- **PROBLEM TO SOLVE**: List each line of the data that holds the word "Given".

- **DATA LISTING**:

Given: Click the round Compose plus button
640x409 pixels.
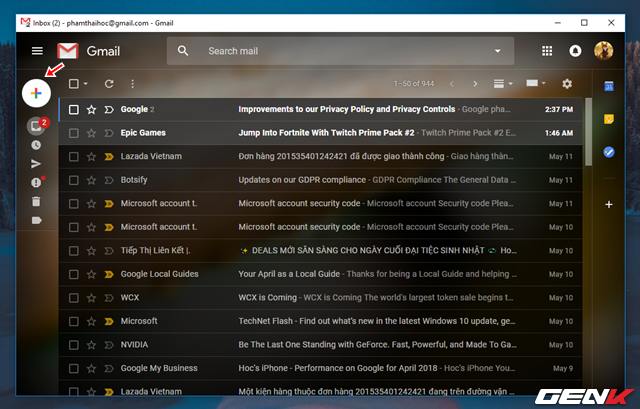Looking at the screenshot, I should (36, 93).
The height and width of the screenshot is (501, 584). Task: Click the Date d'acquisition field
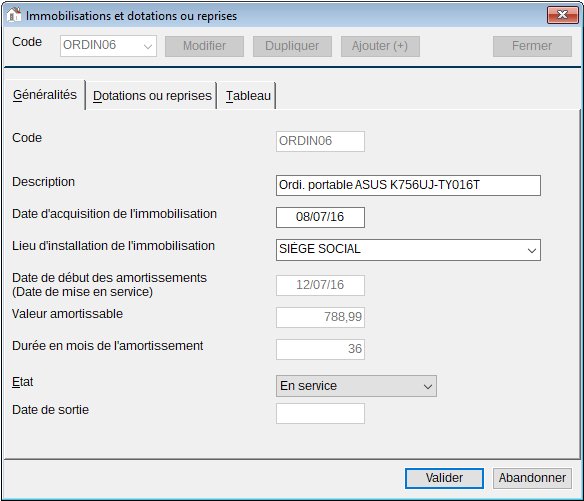[320, 217]
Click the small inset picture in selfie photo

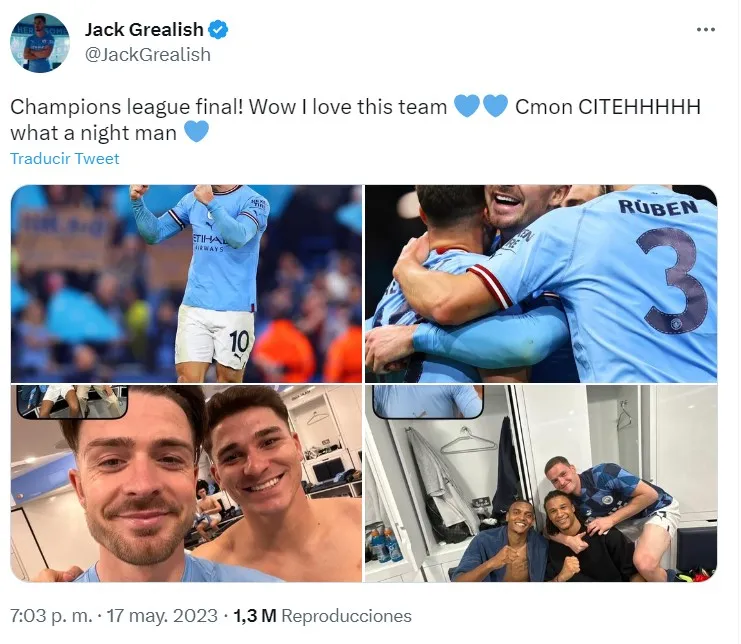pos(72,402)
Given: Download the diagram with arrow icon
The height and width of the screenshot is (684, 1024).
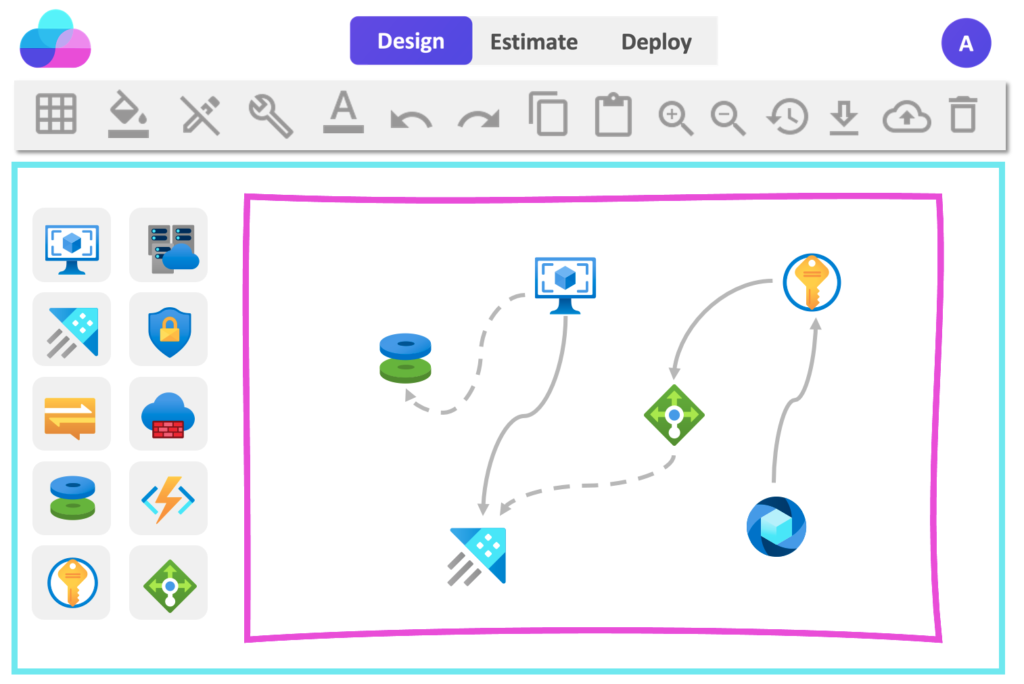Looking at the screenshot, I should click(x=844, y=118).
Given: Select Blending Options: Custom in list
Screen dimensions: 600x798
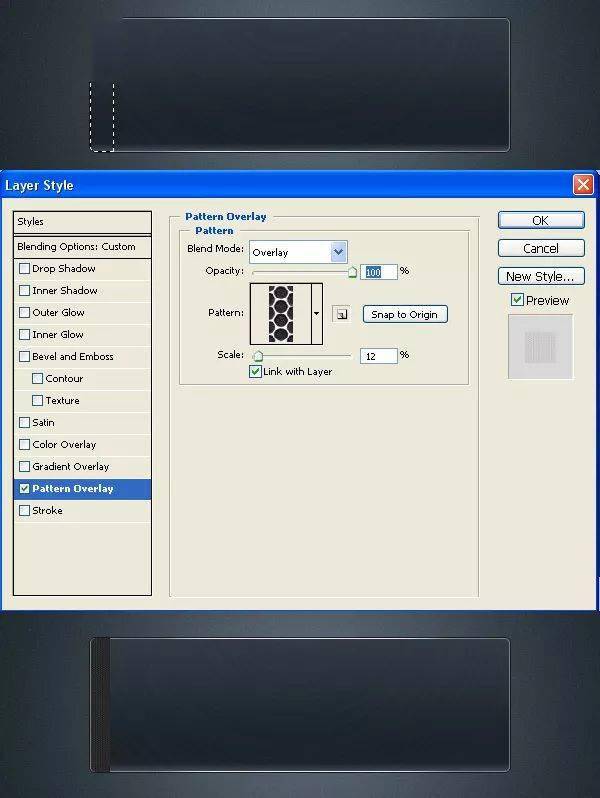Looking at the screenshot, I should 82,247.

- **TASK SOLUTION**:
Given: Click the round Compose plus button
Given: Download the diagram with arrow icon
Given: Select Blending Options: Custom in list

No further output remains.